━━━━━ PROVIDED RECORDS
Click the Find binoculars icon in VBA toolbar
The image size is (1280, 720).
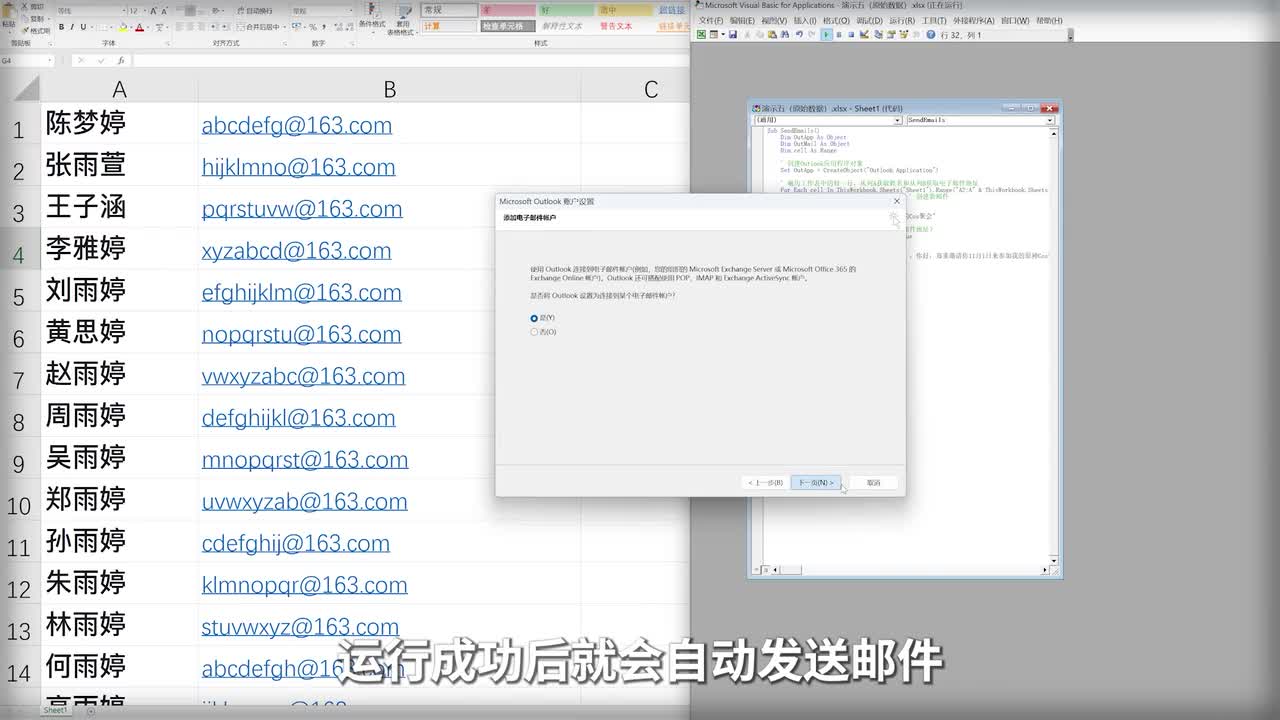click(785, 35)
━━━━━━━━━━
━━━━━ PROVIDED RECORDS
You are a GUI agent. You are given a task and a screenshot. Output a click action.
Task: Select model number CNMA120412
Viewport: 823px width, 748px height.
━━━━━━━━━━
## TASK ITEM
Give again exactly, and only, the lines above starting at the one with "You are a GUI" and ending at the one with "Viewport: 823px width, 748px height.".

## EXERCISE OUTPUT
You are a GUI agent. You are given a task and a screenshot. Output a click action.
Task: Select model number CNMA120412
Viewport: 823px width, 748px height.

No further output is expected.